An Old Idea, Revived: Starve Cancer to Death. By Sam Apple. In the early 20th century, the German biochemist Otto Warburg believed that tumors could be treated by disrupting their source of energy. His idea was dismissed for decades — until now.
Warburg [found that] the cancer cells fueled their growth by swallowing up enormous amounts of glucose (blood sugar) and breaking it down without oxygen. The result made no sense. Oxygen-fueled reactions are a much more efficient way of turning food into energy, and there was plenty of oxygen available for the cancer cells to use. But when Warburg tested additional tumors, including ones from humans, he saw the same effect every time. The cancer cells were ravenous for glucose.
Warburg’s discovery, later named the Warburg effect, is estimated to occur in up to 80 percent of cancers. It is so fundamental to most cancers that a positron emission tomography (PET) scan, which has emerged as an important tool in the staging and diagnosis of cancer, works simply by revealing the places in the body where cells are consuming extra glucose. In many cases, the more glucose a tumor consumes, the worse a patient’s prognosis. …

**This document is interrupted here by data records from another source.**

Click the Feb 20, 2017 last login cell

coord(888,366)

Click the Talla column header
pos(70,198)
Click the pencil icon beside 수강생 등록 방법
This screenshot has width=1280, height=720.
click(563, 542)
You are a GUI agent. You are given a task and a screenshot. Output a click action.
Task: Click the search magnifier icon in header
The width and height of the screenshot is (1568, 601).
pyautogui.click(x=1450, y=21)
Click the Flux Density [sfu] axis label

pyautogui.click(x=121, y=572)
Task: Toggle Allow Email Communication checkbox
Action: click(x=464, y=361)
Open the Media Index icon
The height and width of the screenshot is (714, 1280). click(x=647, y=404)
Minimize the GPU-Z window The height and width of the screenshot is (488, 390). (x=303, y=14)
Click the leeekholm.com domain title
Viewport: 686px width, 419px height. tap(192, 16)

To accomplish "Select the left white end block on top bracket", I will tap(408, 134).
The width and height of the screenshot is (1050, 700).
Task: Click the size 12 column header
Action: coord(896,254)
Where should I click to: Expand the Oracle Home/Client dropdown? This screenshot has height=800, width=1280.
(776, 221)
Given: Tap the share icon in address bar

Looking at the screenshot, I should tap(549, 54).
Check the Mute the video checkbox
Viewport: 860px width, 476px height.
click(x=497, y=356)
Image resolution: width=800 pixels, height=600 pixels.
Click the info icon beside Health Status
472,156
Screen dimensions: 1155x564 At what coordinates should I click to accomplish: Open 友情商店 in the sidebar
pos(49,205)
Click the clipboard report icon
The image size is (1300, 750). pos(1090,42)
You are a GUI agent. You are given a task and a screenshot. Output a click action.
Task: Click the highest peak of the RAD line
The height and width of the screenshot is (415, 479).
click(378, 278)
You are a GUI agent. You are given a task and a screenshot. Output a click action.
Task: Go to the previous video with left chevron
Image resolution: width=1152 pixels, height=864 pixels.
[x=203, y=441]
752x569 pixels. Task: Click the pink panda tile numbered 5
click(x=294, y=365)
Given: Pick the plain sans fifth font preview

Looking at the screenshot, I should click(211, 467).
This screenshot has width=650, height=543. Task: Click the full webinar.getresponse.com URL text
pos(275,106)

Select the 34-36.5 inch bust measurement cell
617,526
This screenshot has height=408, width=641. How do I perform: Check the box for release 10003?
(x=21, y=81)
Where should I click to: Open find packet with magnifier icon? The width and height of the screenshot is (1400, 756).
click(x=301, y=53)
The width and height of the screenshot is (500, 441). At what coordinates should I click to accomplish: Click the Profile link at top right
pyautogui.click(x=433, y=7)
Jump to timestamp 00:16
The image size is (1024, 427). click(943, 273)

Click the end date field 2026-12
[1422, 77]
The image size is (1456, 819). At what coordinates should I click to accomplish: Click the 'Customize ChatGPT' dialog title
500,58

Warburg became convinced that the Warburg effect occurs because cells are unable to use oxygen properly and that this damaged respiration is, in effect, the starting point of cancer.
The discovery of DNA in 1953 led to cancer being regarded as a disease governed by mutated genes. But that led nowhere, and attention is turning back to the Warburg effect.
Even James Watson, one of the fathers of molecular biology, is convinced that targeting metabolism is a more promising avenue in current cancer research than gene-centered approaches.At his office at the Cold Spring Harbor Laboratory in Long Island, Watson, 88, sat beneath one of the original sketches of the DNA molecule and told me that locating the genes that cause cancer has been “remarkably unhelpful” — the belief that sequencing your DNA is going to extend your life “a cruel illusion.” …
“I think there’s no doubt that insulin is pro-cancer,” Watson says, with respect to the link between obesity, diabetes and cancer. “It’s as good a hypothesis as we have now.”